Task statement: Where the string "computer" occurs in a line of the data below, that line should be copied.

(Source data)
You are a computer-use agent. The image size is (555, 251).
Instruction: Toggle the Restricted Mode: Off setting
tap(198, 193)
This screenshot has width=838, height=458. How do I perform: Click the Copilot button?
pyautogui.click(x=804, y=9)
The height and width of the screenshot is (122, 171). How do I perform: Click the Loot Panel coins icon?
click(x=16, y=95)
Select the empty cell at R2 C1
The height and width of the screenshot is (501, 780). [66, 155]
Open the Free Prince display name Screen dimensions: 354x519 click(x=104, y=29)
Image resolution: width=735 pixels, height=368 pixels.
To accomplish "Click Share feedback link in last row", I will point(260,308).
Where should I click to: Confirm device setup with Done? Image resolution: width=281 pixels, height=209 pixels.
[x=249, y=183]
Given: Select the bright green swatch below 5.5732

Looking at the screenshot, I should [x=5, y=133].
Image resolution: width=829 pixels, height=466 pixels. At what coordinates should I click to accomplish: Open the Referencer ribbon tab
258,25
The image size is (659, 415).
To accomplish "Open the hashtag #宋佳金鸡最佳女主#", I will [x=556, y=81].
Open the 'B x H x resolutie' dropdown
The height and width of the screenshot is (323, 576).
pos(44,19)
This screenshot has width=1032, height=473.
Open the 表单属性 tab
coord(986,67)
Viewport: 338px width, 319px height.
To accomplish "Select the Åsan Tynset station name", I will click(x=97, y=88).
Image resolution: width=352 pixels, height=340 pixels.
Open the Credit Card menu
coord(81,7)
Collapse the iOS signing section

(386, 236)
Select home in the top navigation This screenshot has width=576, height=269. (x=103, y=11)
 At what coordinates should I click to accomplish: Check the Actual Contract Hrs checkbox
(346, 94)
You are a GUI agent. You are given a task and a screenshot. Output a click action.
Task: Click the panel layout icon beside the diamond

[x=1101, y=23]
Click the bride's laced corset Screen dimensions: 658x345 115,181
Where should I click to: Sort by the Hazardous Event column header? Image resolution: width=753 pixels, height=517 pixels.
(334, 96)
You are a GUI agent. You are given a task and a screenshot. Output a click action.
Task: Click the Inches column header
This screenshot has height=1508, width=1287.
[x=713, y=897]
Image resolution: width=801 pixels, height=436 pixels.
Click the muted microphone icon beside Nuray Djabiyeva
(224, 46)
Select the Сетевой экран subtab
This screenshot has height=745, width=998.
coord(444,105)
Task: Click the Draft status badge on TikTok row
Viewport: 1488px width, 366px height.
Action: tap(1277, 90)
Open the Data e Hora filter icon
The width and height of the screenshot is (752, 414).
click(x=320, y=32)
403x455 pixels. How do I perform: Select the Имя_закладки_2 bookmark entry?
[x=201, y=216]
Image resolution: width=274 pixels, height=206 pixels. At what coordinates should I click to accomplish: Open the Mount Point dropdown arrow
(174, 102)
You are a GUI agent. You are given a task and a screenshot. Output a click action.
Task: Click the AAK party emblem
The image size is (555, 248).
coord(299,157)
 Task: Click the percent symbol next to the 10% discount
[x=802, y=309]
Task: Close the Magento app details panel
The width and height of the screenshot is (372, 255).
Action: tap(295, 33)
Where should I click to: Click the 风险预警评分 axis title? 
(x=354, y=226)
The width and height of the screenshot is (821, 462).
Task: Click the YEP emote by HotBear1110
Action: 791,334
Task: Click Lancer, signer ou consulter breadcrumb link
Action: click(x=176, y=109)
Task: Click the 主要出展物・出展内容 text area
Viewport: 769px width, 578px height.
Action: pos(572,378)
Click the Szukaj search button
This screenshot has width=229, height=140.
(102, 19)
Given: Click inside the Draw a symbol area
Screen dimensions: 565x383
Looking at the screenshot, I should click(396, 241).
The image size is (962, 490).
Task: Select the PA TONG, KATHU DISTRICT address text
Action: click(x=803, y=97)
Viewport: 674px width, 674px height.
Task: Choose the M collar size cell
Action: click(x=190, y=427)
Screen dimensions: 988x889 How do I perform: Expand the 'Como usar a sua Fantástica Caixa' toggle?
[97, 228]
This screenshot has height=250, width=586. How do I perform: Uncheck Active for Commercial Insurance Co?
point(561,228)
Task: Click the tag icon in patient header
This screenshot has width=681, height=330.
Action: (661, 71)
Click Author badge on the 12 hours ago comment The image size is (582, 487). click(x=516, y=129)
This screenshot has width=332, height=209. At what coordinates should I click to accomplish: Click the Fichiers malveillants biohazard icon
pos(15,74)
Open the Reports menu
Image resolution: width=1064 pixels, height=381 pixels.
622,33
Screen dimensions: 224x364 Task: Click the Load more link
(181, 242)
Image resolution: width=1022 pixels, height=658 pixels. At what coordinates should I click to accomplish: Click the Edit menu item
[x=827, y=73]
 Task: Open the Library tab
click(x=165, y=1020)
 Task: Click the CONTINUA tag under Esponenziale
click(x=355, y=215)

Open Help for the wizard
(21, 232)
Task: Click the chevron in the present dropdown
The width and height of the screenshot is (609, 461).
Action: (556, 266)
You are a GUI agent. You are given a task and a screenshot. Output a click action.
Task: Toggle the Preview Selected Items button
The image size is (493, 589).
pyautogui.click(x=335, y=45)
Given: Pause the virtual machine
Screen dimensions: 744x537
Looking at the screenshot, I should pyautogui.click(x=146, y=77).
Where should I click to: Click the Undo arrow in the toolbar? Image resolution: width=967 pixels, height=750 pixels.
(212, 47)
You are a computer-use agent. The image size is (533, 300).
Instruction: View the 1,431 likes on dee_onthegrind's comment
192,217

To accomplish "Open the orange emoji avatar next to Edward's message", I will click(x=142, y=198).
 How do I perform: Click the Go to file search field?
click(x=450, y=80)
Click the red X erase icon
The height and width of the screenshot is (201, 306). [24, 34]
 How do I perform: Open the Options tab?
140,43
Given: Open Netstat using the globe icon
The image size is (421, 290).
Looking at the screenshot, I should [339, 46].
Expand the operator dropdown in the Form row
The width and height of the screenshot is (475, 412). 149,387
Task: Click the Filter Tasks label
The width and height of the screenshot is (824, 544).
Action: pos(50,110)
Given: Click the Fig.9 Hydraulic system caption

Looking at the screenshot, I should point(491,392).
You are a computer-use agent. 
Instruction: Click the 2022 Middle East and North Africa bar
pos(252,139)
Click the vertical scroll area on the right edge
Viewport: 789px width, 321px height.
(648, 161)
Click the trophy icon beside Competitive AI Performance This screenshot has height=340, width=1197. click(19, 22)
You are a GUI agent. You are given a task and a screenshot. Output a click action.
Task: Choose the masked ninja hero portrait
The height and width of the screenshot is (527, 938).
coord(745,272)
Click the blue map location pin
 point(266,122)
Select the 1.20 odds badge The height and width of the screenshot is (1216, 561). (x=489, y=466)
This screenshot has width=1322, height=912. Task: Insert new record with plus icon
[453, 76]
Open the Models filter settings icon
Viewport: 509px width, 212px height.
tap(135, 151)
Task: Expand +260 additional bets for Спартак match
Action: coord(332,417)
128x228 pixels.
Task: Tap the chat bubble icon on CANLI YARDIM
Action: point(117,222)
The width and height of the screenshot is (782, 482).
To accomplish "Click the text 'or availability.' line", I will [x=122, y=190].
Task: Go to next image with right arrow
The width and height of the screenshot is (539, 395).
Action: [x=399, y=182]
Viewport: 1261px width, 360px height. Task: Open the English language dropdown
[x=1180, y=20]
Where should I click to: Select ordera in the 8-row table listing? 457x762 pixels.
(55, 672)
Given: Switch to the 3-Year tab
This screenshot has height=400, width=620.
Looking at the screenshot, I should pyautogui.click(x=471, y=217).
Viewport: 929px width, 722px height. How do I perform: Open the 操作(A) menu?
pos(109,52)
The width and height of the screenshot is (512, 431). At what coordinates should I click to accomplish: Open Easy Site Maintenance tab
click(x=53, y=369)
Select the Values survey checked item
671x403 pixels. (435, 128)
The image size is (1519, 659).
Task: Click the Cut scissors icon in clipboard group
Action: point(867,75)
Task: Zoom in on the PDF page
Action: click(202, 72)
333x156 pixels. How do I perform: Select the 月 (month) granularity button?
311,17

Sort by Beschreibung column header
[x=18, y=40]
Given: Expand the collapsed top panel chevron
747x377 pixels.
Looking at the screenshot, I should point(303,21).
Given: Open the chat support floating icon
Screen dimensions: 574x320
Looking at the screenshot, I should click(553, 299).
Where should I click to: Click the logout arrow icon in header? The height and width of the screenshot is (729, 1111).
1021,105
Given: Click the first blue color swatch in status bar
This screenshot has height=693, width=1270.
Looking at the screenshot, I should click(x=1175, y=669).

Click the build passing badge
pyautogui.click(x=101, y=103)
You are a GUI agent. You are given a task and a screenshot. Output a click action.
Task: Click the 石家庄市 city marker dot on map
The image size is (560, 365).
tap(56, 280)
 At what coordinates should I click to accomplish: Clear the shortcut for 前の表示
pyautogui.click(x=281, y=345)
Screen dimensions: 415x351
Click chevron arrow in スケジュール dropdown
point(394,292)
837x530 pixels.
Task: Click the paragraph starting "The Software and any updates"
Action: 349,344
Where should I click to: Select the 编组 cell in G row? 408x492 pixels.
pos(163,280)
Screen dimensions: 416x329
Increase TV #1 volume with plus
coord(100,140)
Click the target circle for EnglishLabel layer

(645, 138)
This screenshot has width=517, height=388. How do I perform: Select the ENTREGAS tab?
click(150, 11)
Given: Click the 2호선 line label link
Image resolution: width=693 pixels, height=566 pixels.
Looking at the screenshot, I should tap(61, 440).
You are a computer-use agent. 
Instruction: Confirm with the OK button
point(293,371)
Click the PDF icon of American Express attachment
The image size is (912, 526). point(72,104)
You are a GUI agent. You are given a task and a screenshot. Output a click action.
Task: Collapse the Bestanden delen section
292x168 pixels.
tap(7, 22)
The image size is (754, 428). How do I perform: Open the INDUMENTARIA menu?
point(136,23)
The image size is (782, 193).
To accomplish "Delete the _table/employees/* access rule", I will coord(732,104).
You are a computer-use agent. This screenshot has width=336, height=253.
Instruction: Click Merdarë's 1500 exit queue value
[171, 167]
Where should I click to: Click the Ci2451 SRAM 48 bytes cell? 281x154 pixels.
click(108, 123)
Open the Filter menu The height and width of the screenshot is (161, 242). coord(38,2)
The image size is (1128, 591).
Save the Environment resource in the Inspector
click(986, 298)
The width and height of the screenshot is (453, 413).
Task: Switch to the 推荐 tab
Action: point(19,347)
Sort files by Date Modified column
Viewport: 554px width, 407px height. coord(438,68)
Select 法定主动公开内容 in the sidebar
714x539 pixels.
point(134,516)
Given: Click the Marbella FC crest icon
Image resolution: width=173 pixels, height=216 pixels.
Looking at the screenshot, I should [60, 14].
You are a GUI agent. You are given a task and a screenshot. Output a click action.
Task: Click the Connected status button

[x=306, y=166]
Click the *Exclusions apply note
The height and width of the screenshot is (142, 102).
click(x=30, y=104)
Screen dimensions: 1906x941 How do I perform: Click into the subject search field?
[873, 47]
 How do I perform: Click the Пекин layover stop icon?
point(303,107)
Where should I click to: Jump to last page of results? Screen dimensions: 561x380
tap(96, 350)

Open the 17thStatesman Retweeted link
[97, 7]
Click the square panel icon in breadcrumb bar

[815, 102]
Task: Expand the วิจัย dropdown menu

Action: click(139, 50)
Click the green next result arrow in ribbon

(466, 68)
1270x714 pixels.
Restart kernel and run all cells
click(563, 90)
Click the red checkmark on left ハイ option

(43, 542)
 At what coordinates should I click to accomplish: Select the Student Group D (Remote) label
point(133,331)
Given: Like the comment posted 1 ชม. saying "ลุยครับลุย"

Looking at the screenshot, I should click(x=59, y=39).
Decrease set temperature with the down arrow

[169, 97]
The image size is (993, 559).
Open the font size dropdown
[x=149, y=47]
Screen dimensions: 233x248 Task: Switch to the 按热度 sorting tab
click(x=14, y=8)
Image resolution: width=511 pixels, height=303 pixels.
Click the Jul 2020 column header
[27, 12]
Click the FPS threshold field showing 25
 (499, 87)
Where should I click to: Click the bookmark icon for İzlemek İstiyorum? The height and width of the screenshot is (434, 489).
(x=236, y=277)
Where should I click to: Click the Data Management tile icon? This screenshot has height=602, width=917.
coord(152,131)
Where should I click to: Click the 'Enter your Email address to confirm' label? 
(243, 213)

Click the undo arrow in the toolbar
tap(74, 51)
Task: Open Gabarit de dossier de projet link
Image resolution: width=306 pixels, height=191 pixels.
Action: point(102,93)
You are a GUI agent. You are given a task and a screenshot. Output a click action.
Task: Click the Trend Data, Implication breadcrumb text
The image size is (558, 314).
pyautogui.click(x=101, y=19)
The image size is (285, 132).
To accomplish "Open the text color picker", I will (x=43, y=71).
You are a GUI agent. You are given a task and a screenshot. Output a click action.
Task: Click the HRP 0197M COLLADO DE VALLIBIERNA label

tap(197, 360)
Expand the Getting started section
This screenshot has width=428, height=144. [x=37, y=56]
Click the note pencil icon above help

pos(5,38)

Final answer:
You are a computer-use agent. The image size is (555, 251).
You are a computer-use agent. The image size is (533, 300).
You are a computer-use agent. 
You are a computer-use agent. 
You are a computer-use agent. This screenshot has width=336, height=253.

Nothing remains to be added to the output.